The evidence is quite compelling. All plastids (photosynthetic organelles and non-photosynthetic kin) are thought to be descended from one cyanobacterium that was engulfed by one unicellular heterotrophic eukaryote approximately one billion years ago. The descendents of that host are today's green algae (and plants), red algae, and glaucophytes (a group of microscopic freshwater algae). Several other eukaryote lineages acquired plastids second-hand by engulfing a plastid-containing red or green alga (a process called secondary symbiosis to distinguish it from the original primary symbiosis.) For an interesting review of the convoluted history of plastid acquisition, click here.
Granted, it is not a simple matter to transform one's lunch into a well-behaved photosynthetic organelle, but still one wonders why this appears to have happened only once, especially since plastid acquisition by secondary symbiosis – also not a simple thing to do – has occurred several times. Still, for some reason(s), only one eukaryote has managed to transform a cyanobacterium into a photosynthetic cellular entity. Or so it was thought...
...until recently when an obscure freshwater amoeba, Paulinella chromatophora, attracted attention for possibly hosting an unrelated plastid. In other words, it may have acquired its cyanobacterium all on its own, which would be big news. It is a phototroph, but its closest relatives are heterotrophs, some of which feed on cyanobacteria.
When P. chromatophora was first described over a hundred years ago, its prominent sausage-shaped photosynthetic entities were named chromatophores – an unfortunate choice because the term has other meanings as well – but it has stuck. Other names are used as well, adding to the confusion. Some call them cyanelles because they have retained their peptidoglycan cell walls and thus look more like the cyanobacteria they once were. Some call them photosynthetic endosymbionts, while yet others argue that they are organelles deserving of the name plastid.
Names aside, what do we know about them? The complete genome sequence of the Paulinella chromatophore was recently published. It has a single chromosome containing only 1,021,616 bp – a reduction of more than a third compared to the smallest known genome of a cyanobacterium (Prochlorococcus marinus). Of the 39 sequenced cyanobacterial genomes, the one most closely related to the chromotophore genome is that of a Synechococcus. Interestingly, Prochlorococcus and Synechococcus form a monophyletic lineage apart from all other cyanobacteria and all known plastids. Thus it is clear that this chromatophore is no wayward plastid. The genomes of the chromatophore and Synechococcus WH5701 are remarkably similar. The Synechococcus genome contains orthologs for 855 of the chromatophore's 867 protein-encoding genes, in virtually the identical gene order. Can't get much closer that that.
Are the chromatophores true plastids or mere endosymbionts? This is being hotly debated. Although there is no clear line between the two, there are some generally accepted criteria for organelle status: organelle replication is controlled by the host; neither party can survive independently; organelles have undergone massive genome reduction including horizontal transfer of some genes to the host nuclear genome. And most tellingly, host-translated proteins required by the organelle are directed to the organelle by a dedicated transport system.

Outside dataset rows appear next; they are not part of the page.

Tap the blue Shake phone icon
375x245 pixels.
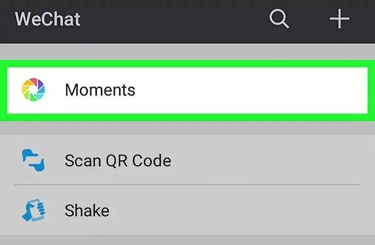tap(33, 210)
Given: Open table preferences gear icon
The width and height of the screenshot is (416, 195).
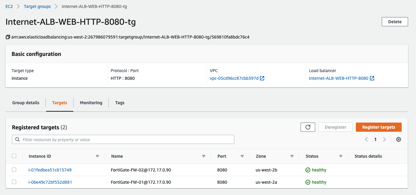Looking at the screenshot, I should tap(398, 139).
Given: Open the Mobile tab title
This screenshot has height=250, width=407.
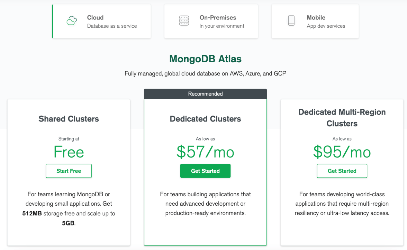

So, how do the chromatophores measure up? So far so good (for the organelle fans.) Chromatophore replication is tied to host cell replication. The host-chromatophore relationship appears to be stable (more than 15 years in laboratory culture) and obligatory. Genome reduction has occurred, and the presence of pseudogenes indicates that it may be ongoing. Intriguingly, a few genes thought to be needed for intracellular life appear to be missing, too. Perhaps they now reside in the host nuclear genome, or perhaps their role is filled by metabolites provided by the host. As to the key criteria – transfer of cyanobacterial genes to the host genome and transport of proteins back to the chromatophore – answers must await further experimental results. It is difficult to be patient, as this is exciting news. But given that this symbiosis is estimated to have occurred roughly 60 Mya, I guess we can wait a little longer.